​La revisione della spesa per la sanità pubblica non equivale a una riduzione dei servizi sanitari per i cittadini. Tesi più che provocatoria, in una fase in cui i governatori di Veneto e Lombardia minacciano lo “sciopero fiscale” in caso di tagli ai fondi previsti dal Patto per la salute e il ministro Beatrice Lorenzin ribatte che la sforbiciata richiesta dall’esecutivo in vista della legge di Stabilità riguarderà la struttura del ministero e non il Ssn. A sostenerla è la fondazione Ant Italia onlus, che assiste ogni anno in casa loro circa 10mila pazienti oncologici. Dietro la provocazione del “sì ai tagli”, però, c’è una proposta concreta: integrare la sanità pubblica con il non profit. Lo Stato, in pratica, dovrebbe consentire a organizzazioni selezionate di fornire servizi per conto del Ssn, proprio come accade per le cliniche private accreditateSi tratta insomma, spiega la presidente Raffaella Pannuti, di estendere il principio di sussidiarietà per “mettere in rete” – ovviamente a fronte di un corrispettivo – le risorse e competenze di quella parte del terzo settore che già opera nel campo della salute in modo strutturato. L’idea è che gli ospedali pubblici dovrebbero occuparsi principalmente di emergenze e patologie acute, “evitando invece di ricoverare malati cronici o terminali che possono essere seguiti a domicilio da associazioni accreditate sulla base di standard e requisiti fissati dallo Stato”.

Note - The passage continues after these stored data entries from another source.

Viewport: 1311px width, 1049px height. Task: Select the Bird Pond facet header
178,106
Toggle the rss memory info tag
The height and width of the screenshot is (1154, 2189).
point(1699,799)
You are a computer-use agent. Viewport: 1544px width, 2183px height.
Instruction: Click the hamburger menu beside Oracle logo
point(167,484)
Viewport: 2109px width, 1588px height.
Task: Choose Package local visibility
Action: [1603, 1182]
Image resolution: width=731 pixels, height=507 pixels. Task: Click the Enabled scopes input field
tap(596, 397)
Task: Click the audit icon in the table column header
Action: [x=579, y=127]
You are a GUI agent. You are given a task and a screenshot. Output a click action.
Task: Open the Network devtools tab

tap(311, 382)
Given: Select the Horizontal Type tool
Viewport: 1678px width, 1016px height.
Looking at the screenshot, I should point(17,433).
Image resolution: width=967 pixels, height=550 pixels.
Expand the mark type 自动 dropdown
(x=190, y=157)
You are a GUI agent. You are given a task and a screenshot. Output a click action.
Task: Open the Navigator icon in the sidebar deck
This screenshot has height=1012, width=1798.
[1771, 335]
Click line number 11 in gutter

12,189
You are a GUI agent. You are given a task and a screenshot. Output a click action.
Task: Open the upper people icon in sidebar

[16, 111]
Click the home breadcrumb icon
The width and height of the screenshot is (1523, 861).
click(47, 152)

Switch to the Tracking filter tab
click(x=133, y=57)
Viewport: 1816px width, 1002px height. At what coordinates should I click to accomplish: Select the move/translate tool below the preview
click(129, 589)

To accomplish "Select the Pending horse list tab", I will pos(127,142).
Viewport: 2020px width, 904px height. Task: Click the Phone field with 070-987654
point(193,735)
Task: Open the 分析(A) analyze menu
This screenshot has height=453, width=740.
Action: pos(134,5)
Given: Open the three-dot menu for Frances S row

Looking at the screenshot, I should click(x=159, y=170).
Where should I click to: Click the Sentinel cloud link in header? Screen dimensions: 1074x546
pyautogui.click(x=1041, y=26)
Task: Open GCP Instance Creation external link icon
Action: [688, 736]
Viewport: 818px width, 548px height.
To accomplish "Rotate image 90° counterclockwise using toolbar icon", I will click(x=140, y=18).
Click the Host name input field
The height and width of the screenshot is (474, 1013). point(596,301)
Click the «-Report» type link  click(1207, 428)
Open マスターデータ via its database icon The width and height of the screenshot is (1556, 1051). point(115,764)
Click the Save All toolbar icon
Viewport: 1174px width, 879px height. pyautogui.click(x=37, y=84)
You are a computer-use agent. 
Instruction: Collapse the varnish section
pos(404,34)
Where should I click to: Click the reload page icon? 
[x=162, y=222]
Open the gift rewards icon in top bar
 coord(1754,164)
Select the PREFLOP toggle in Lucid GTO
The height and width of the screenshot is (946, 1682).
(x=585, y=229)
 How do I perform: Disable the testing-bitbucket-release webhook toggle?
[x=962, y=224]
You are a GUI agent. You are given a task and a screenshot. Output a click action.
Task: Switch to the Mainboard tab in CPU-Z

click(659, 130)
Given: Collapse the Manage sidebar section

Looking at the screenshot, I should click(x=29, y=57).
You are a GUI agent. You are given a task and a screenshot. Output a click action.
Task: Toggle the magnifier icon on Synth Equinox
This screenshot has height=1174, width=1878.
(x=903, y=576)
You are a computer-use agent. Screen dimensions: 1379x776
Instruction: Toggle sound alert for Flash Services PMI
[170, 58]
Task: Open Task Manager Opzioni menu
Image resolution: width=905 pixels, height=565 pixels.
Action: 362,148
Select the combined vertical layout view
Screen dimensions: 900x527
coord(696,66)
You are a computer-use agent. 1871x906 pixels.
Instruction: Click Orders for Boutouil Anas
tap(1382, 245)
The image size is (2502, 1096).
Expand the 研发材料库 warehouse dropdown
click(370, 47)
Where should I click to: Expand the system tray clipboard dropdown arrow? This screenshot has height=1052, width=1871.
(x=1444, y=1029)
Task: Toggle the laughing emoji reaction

Secondo Ant questo schema permetterebbe di “coniugare qualità delle prestazioni ed efficienza”. Con vantaggi sia per il paziente, a cui si eviterebbe il disagio della permanenza in ospedale (tanto più pesante quando si tratta di una persona con patologia incurabile), sia per il sistema, perché i costi sarebbero inferiori. “Una giornata di ricovero in un ospedale pubblico costa 780 euro, una di degenza in una struttura dedicata alle cure palliative 240”, elenca Pannuti. “Ma la presa in carico di un paziente oncologico da parte di un’associazione come la nostra, che lo assiste in casa, si ferma a 2.100 euro per 100 giorni, pari a 50 euro al giorno”. Un esempio dei costi? Secondo la Fondazione se nel 2013 ad assistere i circa 10mila pazienti seguiti da Ant  – i cui costi sono coperti per il 16% da fondi pubblici – fosse stato il sistema sanitario, l’esborso dello Stato sarebbe lievitato di oltre 17 milioni. Numeri di fronte ai quali, sempre secondo Pannuti, non ha senso che il Patto per la salute e l’indagine conoscitiva del Parlamento sul Ssn, “non prendano nemmeno in considerazione le attività del non profit”. 

Il problema è che oggi solo poche Regioni (Lombardia e, solo in parte, Lazio) hanno recepito la legge 38 del 2010 sulle cure palliative e la terapia del dolore, che prevede l’accreditamento dei soggetti del terzo settore. Chi riceve quel “bollino” ha poi la strada spianata per firmare convenzioni con le asl e poter offrire servizi ai pazienti come gestore diretto. Ma nel resto d’Italia la decisione su chi ammettere è affidata all’arbitrio del singolo direttore sanitario. Da qui la richiesta di Ant: “L’integrazione del non profit nel servizio sanitario va strutturata in tutto il Paese attraverso accreditamenti e verifiche qualitative da parte del servizio pubblico. Solo così possono essere garantite continuità e uniformità del servizio al Nord come al Sud”.